Radial power-like potentials: from the Bohr-Sommerfeld $S$-state energies to the exact ones

Abstract: Following our previous study of the Bohr-Sommerfeld (B-S) quantization condition for one-dimensional case (del Valle & Turbiner (2021) \cite{First}), we extend it to $d$-dimensional power-like radial potentials. The B-S quantization condition for $S$-states of the $d$-dimensional radial Schr\"odinger equation is proposed. Based on numerical results obtained for the spectra of power-like potentials, $V(r)=r^m$ with $m \in [-1, \infty)$, the correctness of the proposed B-S quantization condition is established for various dimensions $d$. It is demonstrated that by introducing the {\it WKB correction} $\gamma$ (supposedly coming from the higher order WKB terms) into the r.h.s. of the B-S quantization condition leads to the so-called {\it exact WKB quantization condition}, which reproduces the exact energies, while $\gamma$ remains always very small.
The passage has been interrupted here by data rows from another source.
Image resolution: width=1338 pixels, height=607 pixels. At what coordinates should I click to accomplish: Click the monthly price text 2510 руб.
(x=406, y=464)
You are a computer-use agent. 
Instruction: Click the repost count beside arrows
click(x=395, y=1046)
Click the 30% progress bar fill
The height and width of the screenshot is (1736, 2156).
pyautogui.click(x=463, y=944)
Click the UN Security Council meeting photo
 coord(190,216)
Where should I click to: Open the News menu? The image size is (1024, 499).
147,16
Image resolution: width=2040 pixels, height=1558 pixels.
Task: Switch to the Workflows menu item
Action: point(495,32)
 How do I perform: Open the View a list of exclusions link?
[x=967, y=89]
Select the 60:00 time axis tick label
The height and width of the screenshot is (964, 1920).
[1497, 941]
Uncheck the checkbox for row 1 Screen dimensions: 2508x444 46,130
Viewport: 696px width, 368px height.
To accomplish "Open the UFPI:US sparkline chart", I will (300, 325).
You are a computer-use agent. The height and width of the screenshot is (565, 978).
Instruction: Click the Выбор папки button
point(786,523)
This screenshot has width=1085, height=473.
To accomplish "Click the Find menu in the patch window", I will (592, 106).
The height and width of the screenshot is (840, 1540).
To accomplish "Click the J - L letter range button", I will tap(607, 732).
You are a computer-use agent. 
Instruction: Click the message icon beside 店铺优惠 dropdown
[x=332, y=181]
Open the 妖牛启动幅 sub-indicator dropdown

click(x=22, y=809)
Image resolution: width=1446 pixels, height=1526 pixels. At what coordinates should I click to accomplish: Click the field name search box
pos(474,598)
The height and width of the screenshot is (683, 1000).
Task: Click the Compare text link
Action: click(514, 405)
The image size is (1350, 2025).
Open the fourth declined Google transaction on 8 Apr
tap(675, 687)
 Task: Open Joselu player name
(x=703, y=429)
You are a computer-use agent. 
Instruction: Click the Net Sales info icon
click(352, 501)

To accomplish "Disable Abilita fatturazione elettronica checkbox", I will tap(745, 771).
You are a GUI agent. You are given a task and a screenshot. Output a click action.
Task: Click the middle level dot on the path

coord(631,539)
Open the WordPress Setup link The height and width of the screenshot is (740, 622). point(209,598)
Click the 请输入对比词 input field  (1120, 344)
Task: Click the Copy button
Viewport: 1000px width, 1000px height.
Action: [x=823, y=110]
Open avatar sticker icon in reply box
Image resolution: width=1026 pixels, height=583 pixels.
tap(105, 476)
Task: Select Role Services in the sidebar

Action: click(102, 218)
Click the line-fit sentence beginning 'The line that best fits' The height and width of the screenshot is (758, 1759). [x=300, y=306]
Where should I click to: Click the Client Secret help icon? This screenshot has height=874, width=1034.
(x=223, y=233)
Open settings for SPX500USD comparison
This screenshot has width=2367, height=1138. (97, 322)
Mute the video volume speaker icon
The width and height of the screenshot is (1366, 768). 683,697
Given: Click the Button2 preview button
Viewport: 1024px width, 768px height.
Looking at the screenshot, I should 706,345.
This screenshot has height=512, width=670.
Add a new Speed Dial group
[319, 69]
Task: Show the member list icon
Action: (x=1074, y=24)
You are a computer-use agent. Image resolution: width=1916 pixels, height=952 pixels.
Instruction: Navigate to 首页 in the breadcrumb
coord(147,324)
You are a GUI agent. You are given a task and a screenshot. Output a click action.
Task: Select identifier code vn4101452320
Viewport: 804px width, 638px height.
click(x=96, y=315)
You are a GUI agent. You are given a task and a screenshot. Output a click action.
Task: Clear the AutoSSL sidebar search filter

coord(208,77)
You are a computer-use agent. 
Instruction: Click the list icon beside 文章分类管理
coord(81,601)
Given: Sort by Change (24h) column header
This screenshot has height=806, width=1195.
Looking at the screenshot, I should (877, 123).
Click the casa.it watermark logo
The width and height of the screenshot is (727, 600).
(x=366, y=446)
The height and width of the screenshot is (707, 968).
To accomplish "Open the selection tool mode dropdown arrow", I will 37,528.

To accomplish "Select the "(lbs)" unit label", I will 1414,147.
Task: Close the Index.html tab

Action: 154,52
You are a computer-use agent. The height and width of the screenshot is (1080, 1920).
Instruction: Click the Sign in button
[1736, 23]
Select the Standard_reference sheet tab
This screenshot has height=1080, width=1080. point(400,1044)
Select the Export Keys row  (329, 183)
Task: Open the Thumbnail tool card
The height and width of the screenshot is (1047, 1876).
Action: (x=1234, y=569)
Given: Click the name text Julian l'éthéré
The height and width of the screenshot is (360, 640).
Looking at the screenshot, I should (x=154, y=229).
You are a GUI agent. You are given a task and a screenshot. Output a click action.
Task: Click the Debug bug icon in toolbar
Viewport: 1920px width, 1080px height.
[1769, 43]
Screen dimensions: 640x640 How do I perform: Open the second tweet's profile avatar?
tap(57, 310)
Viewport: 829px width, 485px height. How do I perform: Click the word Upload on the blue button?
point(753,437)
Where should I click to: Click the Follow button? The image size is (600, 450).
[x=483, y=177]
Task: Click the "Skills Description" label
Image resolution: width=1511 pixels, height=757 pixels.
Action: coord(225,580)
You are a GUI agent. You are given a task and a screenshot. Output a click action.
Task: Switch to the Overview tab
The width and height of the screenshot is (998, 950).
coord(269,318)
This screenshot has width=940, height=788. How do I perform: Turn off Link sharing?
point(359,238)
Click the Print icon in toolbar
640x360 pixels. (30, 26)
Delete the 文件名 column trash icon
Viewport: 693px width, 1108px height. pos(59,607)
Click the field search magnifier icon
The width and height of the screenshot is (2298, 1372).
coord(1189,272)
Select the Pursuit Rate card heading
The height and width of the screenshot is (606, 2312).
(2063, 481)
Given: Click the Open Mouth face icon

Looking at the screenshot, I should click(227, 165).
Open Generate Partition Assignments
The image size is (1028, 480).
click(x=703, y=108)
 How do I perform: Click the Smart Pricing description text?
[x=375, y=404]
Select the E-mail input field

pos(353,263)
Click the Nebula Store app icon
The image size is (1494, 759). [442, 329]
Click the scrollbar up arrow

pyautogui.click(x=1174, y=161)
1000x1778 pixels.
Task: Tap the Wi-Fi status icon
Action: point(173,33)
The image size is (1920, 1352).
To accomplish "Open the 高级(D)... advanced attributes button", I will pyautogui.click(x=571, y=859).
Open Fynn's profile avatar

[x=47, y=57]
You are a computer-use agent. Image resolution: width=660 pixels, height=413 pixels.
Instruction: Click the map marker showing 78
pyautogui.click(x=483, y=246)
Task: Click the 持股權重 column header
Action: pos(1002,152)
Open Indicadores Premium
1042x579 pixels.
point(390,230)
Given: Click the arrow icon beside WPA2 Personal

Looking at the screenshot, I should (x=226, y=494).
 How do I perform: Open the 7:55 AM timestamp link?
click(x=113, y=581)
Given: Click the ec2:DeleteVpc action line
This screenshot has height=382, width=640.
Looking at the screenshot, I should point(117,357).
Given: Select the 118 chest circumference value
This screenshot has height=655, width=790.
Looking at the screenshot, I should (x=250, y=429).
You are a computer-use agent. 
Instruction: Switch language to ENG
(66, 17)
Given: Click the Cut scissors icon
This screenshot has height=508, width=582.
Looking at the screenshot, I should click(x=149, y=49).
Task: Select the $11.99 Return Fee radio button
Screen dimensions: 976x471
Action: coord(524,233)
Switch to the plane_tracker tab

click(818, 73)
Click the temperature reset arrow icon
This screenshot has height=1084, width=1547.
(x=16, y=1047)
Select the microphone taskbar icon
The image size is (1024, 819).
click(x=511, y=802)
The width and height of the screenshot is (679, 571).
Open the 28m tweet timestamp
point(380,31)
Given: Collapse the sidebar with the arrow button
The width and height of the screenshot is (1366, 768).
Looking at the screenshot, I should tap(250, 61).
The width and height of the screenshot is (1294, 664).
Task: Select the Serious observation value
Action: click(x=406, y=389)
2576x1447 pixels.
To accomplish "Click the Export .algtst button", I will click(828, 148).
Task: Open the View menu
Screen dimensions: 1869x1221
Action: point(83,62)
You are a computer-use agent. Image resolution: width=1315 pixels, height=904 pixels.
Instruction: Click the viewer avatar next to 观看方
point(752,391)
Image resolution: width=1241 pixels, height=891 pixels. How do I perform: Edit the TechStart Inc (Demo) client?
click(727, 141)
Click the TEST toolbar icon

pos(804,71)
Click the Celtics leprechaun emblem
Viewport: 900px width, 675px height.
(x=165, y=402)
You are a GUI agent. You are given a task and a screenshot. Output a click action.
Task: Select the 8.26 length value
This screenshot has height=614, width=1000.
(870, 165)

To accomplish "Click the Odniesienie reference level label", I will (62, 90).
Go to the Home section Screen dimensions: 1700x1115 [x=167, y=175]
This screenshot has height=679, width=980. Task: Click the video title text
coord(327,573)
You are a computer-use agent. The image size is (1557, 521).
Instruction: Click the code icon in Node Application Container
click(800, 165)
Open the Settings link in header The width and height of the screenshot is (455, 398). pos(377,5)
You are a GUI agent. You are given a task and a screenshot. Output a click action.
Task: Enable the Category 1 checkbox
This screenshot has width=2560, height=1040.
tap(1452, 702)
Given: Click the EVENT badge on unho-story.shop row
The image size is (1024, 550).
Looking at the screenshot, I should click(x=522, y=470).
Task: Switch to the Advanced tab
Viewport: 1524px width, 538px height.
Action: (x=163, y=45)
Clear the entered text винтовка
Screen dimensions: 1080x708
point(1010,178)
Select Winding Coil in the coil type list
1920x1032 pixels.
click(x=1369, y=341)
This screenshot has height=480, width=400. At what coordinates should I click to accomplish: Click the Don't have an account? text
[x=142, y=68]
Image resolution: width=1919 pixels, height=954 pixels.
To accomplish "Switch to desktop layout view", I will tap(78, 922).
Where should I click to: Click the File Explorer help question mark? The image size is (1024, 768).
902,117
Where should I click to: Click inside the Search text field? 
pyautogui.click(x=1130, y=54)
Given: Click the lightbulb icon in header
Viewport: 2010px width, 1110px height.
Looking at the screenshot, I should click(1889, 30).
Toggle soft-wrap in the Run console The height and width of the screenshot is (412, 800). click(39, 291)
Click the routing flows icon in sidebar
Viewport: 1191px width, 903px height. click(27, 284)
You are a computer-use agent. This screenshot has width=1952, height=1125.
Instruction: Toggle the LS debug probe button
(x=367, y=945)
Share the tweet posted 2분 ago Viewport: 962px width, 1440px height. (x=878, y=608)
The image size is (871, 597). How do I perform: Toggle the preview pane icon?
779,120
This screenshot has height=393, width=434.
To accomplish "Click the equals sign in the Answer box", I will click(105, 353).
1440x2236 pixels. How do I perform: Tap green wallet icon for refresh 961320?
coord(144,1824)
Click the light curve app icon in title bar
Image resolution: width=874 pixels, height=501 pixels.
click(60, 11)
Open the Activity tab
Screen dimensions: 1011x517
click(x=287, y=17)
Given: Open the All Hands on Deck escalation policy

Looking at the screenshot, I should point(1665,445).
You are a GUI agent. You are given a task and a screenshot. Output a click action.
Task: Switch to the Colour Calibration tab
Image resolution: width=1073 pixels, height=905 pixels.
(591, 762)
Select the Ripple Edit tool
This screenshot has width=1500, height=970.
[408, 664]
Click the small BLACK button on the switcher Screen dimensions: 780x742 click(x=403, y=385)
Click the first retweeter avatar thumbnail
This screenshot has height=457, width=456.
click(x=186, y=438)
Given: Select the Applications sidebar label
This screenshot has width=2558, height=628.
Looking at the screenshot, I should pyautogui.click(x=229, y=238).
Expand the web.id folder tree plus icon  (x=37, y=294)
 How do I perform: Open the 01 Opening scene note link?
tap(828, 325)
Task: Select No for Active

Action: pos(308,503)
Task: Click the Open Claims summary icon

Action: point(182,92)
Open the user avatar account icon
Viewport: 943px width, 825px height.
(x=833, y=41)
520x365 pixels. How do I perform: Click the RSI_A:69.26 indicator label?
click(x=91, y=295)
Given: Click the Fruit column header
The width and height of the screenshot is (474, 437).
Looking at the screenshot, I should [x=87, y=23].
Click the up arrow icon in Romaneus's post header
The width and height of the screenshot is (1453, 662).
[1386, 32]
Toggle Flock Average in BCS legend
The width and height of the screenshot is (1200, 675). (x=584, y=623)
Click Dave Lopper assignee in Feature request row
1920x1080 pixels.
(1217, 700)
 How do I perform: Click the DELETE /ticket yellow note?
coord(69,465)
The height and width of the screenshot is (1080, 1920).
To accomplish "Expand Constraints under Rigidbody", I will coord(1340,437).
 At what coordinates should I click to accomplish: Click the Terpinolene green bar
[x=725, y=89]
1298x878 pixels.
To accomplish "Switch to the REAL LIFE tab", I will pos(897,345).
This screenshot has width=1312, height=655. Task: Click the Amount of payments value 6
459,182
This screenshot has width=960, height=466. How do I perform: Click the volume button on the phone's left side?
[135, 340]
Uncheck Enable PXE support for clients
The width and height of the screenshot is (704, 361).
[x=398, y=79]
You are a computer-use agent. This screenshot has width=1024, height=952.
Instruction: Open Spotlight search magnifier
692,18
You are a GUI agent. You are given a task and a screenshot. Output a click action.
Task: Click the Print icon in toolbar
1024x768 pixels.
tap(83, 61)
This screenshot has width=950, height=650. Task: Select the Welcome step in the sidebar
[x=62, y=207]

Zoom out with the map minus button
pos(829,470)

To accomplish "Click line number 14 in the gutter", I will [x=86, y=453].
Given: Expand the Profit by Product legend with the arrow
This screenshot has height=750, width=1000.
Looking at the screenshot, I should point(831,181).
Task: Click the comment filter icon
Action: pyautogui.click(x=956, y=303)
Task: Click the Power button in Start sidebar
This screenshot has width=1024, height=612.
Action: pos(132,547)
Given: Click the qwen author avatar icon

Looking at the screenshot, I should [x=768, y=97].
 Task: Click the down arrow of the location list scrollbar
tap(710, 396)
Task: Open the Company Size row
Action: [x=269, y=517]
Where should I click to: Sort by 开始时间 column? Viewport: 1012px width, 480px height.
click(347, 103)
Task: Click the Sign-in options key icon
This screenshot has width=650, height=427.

For $m=2$ (any integer $d$) and for $m=-1$ (at $d=2$) the WKB correction $\gamma=0$: for $S$ states the B-S spectra coincides with the exact ones. Concrete calculations for physically important cases of linear, cubic, quartic, and sextic oscillators, as well as Coulomb and logarithmic potentials in dimensions $d=2,3,6$ are presented. Radial quartic anharmonic oscillator is considered briefly.